1) One I really enjoyed (but have not used so far) is Enstore :
http://www.enstore.com/ If you have somebody around who is good with HTML/CSS you can give it a good look. If not, you might be check out several "hire a designer" websites.

2) There are some alternatives to enstore. A friend of mine has started a Cider shop (see it here as an example ) in germany. He used the Strato Webshop . They start at 9,99 pounds (UK).

3) Very similar to Strato, but more huge is 1&1.com . They are offering a full hosted shop for up to 50 products for 11.49$. I have webspace there myself and another friend has space there too, we both are very happy with this provider.

4) If you are willing to learn HTML/CSS yourself and don't want to use the read-to-use-shops you can build your own (yes, with plain HTML). In that case the complex part of the shop is being hosted at Mals E-Commerce . You just need to add special kind of links to your HTML. Well, this might be cheapest as you need only a small webspace package (maybe 3$ a month?) and can do everything yourself.

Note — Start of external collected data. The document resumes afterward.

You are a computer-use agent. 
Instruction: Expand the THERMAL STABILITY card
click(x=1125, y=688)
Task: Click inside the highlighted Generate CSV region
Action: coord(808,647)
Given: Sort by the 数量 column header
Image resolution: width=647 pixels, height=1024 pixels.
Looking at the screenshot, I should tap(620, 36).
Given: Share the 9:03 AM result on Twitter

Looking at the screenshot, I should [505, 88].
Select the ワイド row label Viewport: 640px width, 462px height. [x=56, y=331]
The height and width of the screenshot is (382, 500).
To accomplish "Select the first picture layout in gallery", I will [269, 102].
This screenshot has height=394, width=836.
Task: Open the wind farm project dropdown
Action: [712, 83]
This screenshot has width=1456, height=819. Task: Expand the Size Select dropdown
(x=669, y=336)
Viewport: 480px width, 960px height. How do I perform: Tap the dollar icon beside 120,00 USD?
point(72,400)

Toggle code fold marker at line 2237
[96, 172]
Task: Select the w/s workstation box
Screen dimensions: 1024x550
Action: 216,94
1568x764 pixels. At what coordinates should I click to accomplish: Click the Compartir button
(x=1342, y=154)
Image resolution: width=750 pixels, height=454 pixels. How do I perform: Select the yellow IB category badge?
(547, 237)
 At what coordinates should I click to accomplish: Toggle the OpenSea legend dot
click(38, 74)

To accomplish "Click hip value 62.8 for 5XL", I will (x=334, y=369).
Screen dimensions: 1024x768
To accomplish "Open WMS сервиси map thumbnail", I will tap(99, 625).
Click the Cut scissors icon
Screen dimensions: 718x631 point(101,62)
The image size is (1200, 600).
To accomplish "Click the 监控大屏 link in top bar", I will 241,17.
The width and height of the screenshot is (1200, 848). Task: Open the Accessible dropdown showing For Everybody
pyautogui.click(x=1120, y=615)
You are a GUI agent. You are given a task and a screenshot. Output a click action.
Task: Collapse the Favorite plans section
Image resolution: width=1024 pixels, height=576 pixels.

You can decide with such kind of matrix:

  • How good should it look? -> Enstore
  • Should have all features and ready to use, but cheap? -> 1&1/Strato
  • Should be cheap and I will do everything myself? -> Mals E-Commerce
  • I have somebody who can install and maintain my stuff? -> OsCommerce

If you have a bit money, check out Enstore. It is the one I like most.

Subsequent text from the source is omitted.